I guess I could use filters on portals, is that preferred? My impression was that was pretty slow and it's faster to make those connections in joins.
We probably need to get you to use different terminology. I don't understand what you mean by "flat" and "one level."
The Spider graph describes the situation where every TO is connected to every other TO. The Anchor Buoy method is a set of rules around splitting up TOs into functional groups. The side effect of this is that these Table Occurrence Groups ( TOGs) are smaller than a Spider graph of the same application.

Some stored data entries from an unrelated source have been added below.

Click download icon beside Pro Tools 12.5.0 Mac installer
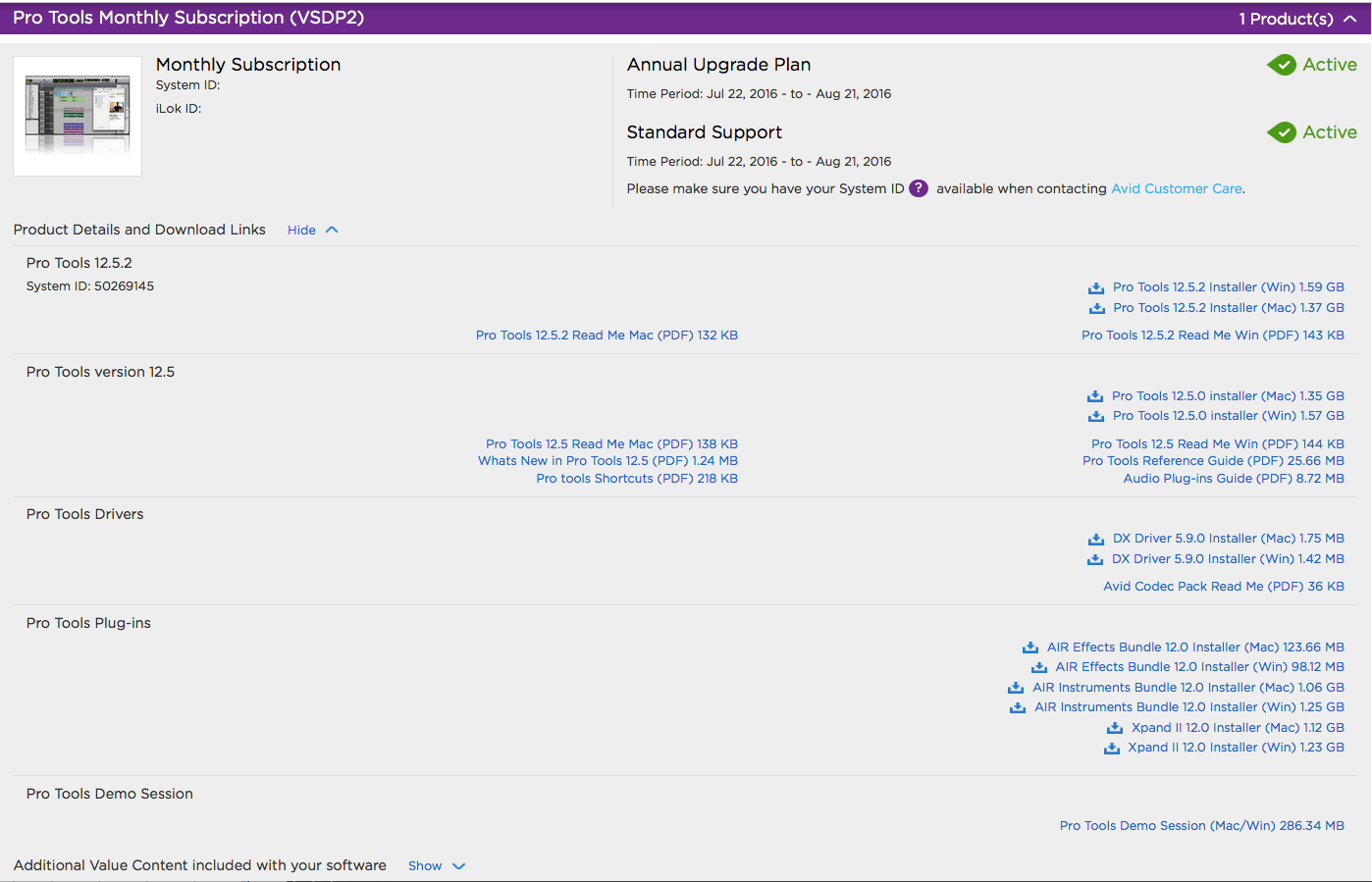This screenshot has width=1372, height=882. coord(1095,396)
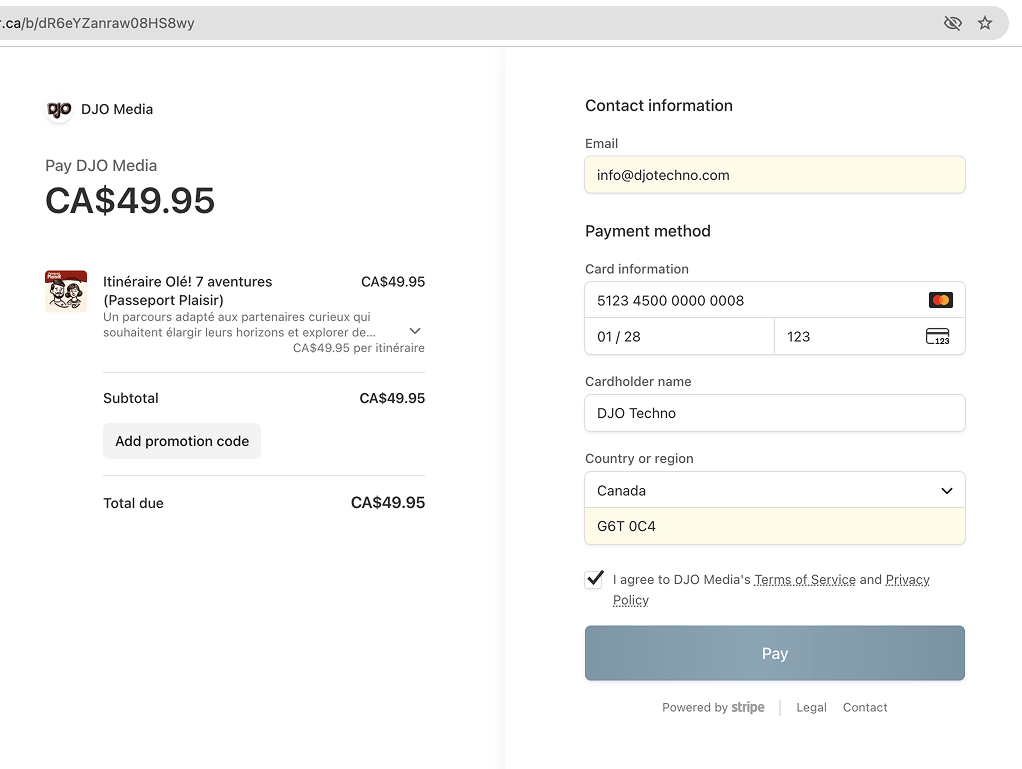Click the Stripe logo in footer

748,707
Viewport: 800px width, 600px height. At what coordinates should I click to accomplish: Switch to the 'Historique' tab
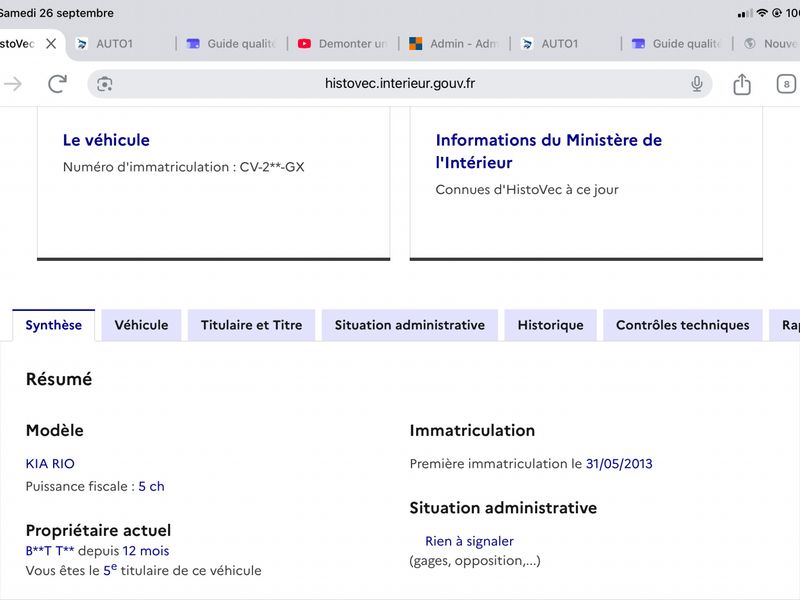pyautogui.click(x=551, y=325)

The thing that we see in the tests above has to do with CONTEXT. In a spider graph, every layout will be linked in some way to every piece of data in the application. So loading the data for the context could involve a lot of TOs and a lot of data. In an AB context, the background loading needed for the layout context is less. One of the conclusions from the experiment above is that context matters. Even when there is no explicit action, the work needed to prepare the context for an action takes time and energy.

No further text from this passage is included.